Educational Perjury

Rubber StampWhen one of our daughters was in preschool, we were presented with a lovely file containing lots of labelled photographs. The photos combined with the annotations were supposed to ‘prove’ all kinds of things about our daughter’s development. The time taken to compile all of this must have been significant. At the same time, our daughter was not, as far as we could tell, being taught any kind of objective knowledge in a coherent systematic way. For example, she was encouraged to discover her own way of writing the letters of the alphabet, rather than being required to begin a systematic course that would have given her the first steps towards attractive and legible handwriting.

It was clear that more time was being spent gathering ‘evidence’ than doing explicit teaching. In spending their time this way, staff were dutifully following the requirements of the early years curriculum, as the school interpreted them.

Like joyriding through a multistorey carpark, this obsession with so-called ‘evidence’ is wrong on so many levels.

Firstly, the evidence isn’t even evidence. It is the recording of one current performance, not proof of any kind of fluent mastery. If a pupil knows something today, and we believe that means he will know it forevermore, we are deluding ourselves. Thus, if we spend time fabricating a wonderful one off performance for the sake of producing such spurious evidence, we are involved in nothing less than a time-wasting sham of education.

If current performance cannot determine mastery, does this mean that we should not be testing our pupils? Of course not. We should be testing our pupils very frequently. But the tests should be genuine tests, not fabricated performances, and we should not be abusing the results of the tests by claiming that they are evidence of mastery, or a lack of it.

Tests are an excellent way of consolidating knowledge that has already been taught. That is their key function. As a measure of mastery, they must be viewed with extreme suspicion. Even if everyone in the class scores 100℅ today, what will they score tomorrow? Or next month? We must always, always be on our guard against the widespread and pernicious fallacy that current performance is a measure of long term learning.

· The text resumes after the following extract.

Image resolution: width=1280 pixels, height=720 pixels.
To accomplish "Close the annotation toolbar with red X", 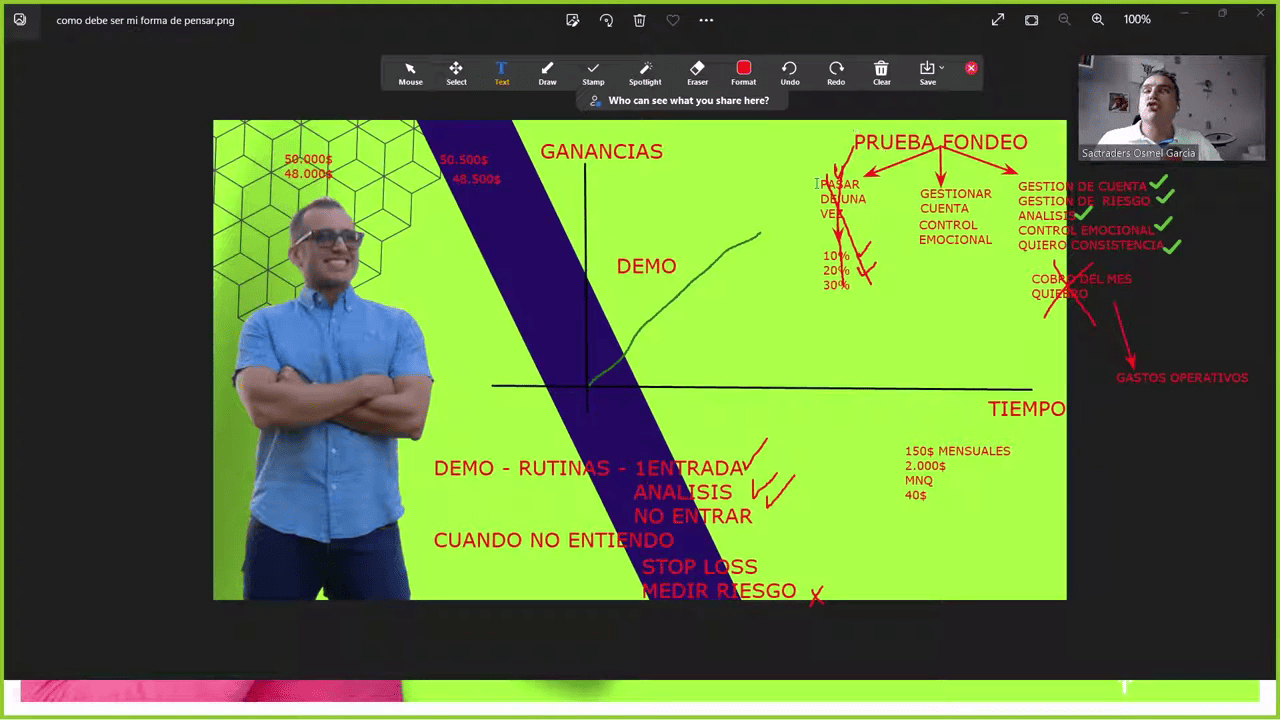I will 971,68.
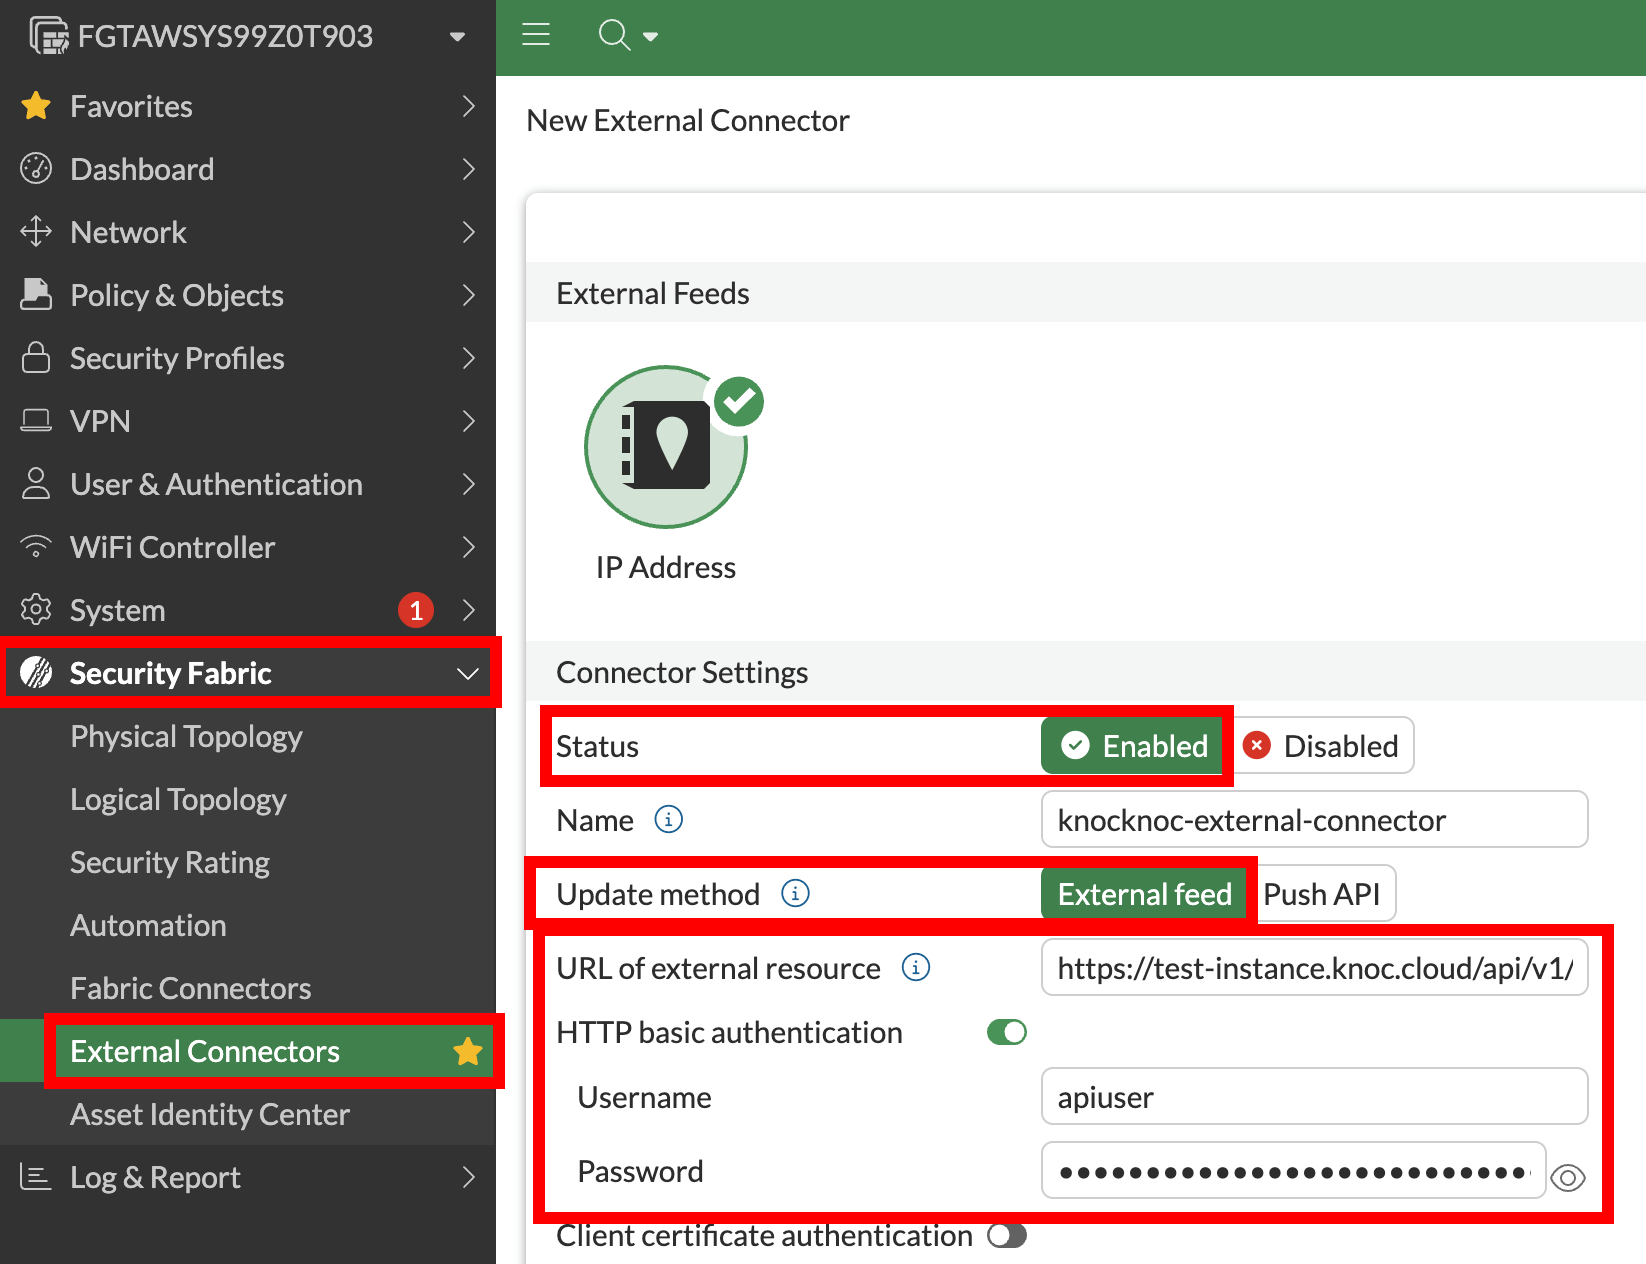Open the search magnifier icon
The image size is (1646, 1264).
tap(614, 35)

So how do we know when to move on? How can we ever have any confidence about whether our pupils have mastered something? Instead of generating spurious ‘evidence’ to ‘prove’ this, or just ‘going with our gut’, we need to turn to programmes of instruction that have been tried and tested over many years and with many pupils, and look at the ways they build mastery using a carefully designed schedule of spaced and interleaved repetition. We need to look at how programmes designed by organisations such as the National Institute for Direct Instruction work, and either adopt those programmes, if they focus on the content and skills we want to teach, or do our best to apply their principles of instruction to what we are teaching.

If we’re serious about mastery, we’ve got to stop wasting time faking evidence. It’s educational perjury.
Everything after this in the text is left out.